»»

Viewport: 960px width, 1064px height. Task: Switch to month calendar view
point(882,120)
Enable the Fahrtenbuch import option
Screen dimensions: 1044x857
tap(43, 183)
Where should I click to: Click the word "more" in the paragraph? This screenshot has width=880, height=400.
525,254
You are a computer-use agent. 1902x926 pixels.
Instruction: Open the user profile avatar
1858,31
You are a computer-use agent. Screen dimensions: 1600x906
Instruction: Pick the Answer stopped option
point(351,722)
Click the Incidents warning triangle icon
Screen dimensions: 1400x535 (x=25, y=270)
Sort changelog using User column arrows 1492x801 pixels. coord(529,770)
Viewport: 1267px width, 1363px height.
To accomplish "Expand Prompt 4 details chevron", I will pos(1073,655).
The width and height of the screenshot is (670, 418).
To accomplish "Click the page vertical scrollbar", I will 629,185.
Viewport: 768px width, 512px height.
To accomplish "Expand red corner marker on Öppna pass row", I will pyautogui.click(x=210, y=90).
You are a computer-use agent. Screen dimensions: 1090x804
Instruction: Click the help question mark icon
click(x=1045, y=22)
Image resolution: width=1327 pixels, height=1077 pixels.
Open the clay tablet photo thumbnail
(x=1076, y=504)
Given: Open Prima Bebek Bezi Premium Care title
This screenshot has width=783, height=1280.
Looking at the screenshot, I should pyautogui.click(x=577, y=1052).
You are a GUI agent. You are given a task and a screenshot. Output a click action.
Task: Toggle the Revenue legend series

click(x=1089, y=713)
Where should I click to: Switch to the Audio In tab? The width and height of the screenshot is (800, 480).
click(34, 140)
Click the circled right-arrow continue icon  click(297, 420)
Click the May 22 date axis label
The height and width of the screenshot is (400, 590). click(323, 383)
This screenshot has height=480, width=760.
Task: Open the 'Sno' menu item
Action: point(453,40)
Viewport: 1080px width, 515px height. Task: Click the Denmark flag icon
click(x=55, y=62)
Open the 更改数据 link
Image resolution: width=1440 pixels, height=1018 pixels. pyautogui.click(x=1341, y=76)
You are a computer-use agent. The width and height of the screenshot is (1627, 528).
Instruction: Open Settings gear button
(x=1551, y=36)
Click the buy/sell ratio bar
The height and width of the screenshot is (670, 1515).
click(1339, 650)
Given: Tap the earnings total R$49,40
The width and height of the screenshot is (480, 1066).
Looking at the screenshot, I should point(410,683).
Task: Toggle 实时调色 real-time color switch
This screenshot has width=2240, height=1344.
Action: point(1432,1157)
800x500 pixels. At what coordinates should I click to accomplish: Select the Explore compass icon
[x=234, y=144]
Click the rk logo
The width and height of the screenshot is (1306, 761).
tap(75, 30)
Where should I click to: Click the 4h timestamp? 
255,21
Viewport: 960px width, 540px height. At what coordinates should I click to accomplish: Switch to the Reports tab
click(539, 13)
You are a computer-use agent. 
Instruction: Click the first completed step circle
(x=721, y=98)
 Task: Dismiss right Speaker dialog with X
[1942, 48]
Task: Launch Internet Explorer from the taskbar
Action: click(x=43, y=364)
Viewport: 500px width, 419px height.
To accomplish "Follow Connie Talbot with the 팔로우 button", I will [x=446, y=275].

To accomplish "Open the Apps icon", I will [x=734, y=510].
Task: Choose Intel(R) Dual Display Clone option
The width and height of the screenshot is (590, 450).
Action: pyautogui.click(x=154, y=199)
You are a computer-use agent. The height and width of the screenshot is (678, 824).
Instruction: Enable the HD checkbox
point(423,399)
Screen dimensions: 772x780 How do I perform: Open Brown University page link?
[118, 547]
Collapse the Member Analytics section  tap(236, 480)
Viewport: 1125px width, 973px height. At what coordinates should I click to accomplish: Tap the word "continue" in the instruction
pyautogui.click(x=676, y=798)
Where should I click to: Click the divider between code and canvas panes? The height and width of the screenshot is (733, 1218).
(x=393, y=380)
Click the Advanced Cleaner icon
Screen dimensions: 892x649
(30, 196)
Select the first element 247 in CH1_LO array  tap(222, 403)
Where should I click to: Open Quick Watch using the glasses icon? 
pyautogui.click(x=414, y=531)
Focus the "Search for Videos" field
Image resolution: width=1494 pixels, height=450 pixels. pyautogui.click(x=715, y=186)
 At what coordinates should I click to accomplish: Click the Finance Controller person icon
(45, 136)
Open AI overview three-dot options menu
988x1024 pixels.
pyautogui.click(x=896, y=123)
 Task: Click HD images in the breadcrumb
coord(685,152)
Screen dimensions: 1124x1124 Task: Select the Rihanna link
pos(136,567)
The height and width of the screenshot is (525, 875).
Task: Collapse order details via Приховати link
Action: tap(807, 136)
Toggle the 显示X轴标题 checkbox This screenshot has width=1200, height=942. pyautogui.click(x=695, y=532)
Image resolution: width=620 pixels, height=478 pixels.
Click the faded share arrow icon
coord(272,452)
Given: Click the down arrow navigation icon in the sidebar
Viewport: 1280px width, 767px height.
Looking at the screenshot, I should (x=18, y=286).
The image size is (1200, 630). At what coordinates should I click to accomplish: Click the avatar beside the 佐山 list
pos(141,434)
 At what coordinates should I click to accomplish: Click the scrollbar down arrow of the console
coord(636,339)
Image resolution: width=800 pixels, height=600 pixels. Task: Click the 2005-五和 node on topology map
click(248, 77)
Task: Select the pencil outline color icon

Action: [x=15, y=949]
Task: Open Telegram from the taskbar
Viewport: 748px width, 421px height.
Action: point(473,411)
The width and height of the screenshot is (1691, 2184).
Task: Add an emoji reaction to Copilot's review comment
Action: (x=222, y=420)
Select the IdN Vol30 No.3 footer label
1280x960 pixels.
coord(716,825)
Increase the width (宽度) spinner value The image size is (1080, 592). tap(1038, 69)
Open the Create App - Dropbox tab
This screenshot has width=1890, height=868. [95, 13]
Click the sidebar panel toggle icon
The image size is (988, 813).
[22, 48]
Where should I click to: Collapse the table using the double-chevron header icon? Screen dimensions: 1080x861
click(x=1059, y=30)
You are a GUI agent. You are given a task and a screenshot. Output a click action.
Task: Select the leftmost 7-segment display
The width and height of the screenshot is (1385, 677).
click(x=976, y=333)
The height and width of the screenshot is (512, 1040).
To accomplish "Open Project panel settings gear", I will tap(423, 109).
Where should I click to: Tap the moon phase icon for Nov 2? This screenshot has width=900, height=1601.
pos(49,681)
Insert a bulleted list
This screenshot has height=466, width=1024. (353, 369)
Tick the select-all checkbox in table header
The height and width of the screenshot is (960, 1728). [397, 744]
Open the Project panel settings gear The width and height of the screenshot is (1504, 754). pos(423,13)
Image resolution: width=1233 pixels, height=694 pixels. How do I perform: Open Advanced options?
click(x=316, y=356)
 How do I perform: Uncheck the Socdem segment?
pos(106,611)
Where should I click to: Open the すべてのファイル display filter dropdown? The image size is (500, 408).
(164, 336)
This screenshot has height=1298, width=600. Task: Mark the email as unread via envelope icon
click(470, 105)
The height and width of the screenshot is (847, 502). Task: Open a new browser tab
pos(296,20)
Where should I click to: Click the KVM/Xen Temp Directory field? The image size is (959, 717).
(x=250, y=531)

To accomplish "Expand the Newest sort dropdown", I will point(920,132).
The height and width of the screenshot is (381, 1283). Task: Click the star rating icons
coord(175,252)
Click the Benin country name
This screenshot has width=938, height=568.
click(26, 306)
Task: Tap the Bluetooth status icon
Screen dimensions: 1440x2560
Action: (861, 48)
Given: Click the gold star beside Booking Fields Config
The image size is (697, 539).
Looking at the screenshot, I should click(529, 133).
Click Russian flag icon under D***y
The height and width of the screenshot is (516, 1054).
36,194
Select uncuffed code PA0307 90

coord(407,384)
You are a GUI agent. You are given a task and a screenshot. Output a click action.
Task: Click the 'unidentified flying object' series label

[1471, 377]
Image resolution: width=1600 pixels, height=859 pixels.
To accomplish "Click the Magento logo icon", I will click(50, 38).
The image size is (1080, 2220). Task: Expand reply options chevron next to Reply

««

**Exercise prompt**
Repeat exactly the lines of the listing above, from the one with "Select the first" down to the one with "Given: Click the down"; both of those lines belong in the range.

**Response box**
Select the first element 247 in CH1_LO array  tap(222, 403)
Where should I click to: Open Quick Watch using the glasses icon? 
pyautogui.click(x=414, y=531)
Focus the "Search for Videos" field
Image resolution: width=1494 pixels, height=450 pixels. pyautogui.click(x=715, y=186)
 At what coordinates should I click to accomplish: Click the Finance Controller person icon
(45, 136)
Open AI overview three-dot options menu
988x1024 pixels.
pyautogui.click(x=896, y=123)
 Task: Click HD images in the breadcrumb
coord(685,152)
Screen dimensions: 1124x1124 Task: Select the Rihanna link
pos(136,567)
The height and width of the screenshot is (525, 875).
Task: Collapse order details via Приховати link
Action: tap(807, 136)
Toggle the 显示X轴标题 checkbox This screenshot has width=1200, height=942. pyautogui.click(x=695, y=532)
Image resolution: width=620 pixels, height=478 pixels.
Click the faded share arrow icon
coord(272,452)
Given: Click the down arrow navigation icon in the sidebar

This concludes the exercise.